La télévision française boycotte-t-elle le rap ?

Si le rap s'affiche comme un élément à part entière de la culture française avec ses tonnes de disques d'or et de platine, sa représentation télévisuelle pose toujours question. Explications...

On peut affirmer sans trop de risques que la France est le deuxième pays du rap après les États-Unis.
Si aux USA, Kanye West peut aisément entrer en campagne pour les présidentielles en plein direct télé, il n'en est rien en France.
Comme nous l'a démontré le récent passage de Rohff dans l'émission "Salut Les Terriens", les chaînes de l'hexagone préfèrent tabler sur les affaires en tout genre sans jamais se concentrer sur la musique en elle-même.
 


Peut-on alors dire que le PAF méprise réellement le Hip-hop ?
Rien n'est moins sûr...


Les rappeurs présentés en bouffons cathodiques.

Les exemples sont nombreux, trop peut-être.
Un homme à capuche, avec une affaire judiciaire comme seule actualité puis un public et des observateurs paumés, acerbes ou carrément à côté de la plaque.
Ici, sur le plateau télé, le rap est réduit à une expression simple pour tous, une musique de sauvageons des quartiers.
Peu de questions sur la rime, sur le travail de l'écriture et encore moins sur le choix des producteurs.
Beaucoup des programmes n'ont également que faire des lives ou des découvertes de nouveaux talents.
Ainsi, les artistes estampillés hip-hop sont souvent les mêmes à la télévision depuis plus de 20 ans ou presque.
Des rappeurs devenus acteurs ou même jurés pour télé-crochets, de Joey Starr jusqu'à La Fouine.
En somme, un rappeur est rarement invité en tant que "rappeur" mais en tant que témoins d'une réalité venue de banlieue.
On le considère comme un bourrin tout en s'enfonçant dans les clichés.
Canal+ égraine par exemple les insultes de Booba dans ses chansons et l'exhorte à reconnaître François Hollande dans un diaporama (on aura connu plus drôle).



France 2 fait même encore mieux avec un de ses programmes phares, "On est pas couché" et ses monologues surréalistes venant de la bouche d'intervenants à l'ouest.
Des critiques d'album placés sous le signe du buzz pour des interviews sans vraiment de sens...



Pire encore quand d'autres font du rap un folklore, comme Nagui juste avant de recevoir Fabe...



Le hip-hop finalement soluble dans le paf ?

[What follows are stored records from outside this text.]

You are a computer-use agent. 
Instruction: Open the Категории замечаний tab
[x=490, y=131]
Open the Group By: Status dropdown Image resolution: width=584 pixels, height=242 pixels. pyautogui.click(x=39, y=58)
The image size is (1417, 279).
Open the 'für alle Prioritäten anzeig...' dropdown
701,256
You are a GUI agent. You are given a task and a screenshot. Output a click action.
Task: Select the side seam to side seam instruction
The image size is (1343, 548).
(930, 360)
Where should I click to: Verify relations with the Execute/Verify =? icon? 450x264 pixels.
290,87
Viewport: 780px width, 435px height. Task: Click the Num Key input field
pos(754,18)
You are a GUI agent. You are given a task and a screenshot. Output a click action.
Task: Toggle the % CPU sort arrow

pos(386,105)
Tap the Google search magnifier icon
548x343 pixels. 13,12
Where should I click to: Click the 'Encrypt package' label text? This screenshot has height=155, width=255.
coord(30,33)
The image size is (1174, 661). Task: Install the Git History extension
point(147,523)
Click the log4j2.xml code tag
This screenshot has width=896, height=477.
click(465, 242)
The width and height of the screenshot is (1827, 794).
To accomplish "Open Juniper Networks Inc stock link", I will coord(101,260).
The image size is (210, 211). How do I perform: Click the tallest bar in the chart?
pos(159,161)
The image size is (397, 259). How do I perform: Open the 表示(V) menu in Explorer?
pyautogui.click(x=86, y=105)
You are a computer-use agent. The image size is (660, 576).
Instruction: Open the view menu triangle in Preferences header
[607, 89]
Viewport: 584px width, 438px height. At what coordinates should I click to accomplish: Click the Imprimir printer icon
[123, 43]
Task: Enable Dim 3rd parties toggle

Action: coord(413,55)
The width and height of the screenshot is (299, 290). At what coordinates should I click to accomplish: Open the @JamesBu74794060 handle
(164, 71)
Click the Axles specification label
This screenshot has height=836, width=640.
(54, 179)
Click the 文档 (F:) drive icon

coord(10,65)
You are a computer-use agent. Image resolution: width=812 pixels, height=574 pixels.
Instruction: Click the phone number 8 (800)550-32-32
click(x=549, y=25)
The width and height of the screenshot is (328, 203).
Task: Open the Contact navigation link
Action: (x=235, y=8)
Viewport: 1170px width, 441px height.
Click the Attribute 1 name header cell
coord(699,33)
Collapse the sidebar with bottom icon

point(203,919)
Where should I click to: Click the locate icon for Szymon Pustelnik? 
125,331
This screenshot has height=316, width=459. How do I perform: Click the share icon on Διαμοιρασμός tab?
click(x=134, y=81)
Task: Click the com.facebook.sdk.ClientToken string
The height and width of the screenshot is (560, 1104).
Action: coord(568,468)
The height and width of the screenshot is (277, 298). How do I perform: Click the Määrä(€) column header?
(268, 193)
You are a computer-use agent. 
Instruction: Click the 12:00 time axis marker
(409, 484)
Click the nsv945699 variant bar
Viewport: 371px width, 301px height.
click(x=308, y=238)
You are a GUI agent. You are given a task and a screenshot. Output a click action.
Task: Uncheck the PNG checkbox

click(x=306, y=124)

Il est néanmoins facile de jeter la pierre sur le petit écran, plafond de verre de pas mal de lyricistes.
Le PAF sait aussi jouer des codes et s'adapter ou recevoir un rappeur comme une personne normale.
Sans a priori, sans stéréotypes et donc sans rancune, la TV d'aujourd'hui s'est également faite avec le rap.
L'exemple type est sans doute Mouloud Achour, un des seuls journalistes estampillés "télé" faisant aujourd'hui corps avec les artistes.
Comme le montre son émission CliqueNiro, Lacrim et Kaaris sont tous passés



On y va pour la promotion de son album, certes, mais sans y être jugé et catégorisé comme un bouffon du roi ou un joker de l'audience.
D'autres privilégient le live comme "Le Grand Journal", au même titre que pour un chanteur de pop ou de quelconque autre style musical.
On a pu y croiser récemment des pointures et des plus jeunes.
Tracks, émission hebdomadaire d'Arte consacrée aux cultures de l'underground avait invité Booba



et bons nombres de MC internationaux comme Snoop Dogg, Nas, Mobb Deep ou encore Jay Z pour des interviews assez pointues.



Au final, à la télé comme dans la restauration, il y a de tout pour se nourrir : du fast-food jusqu'à la bonne table.

Qu'en pensez-vous ?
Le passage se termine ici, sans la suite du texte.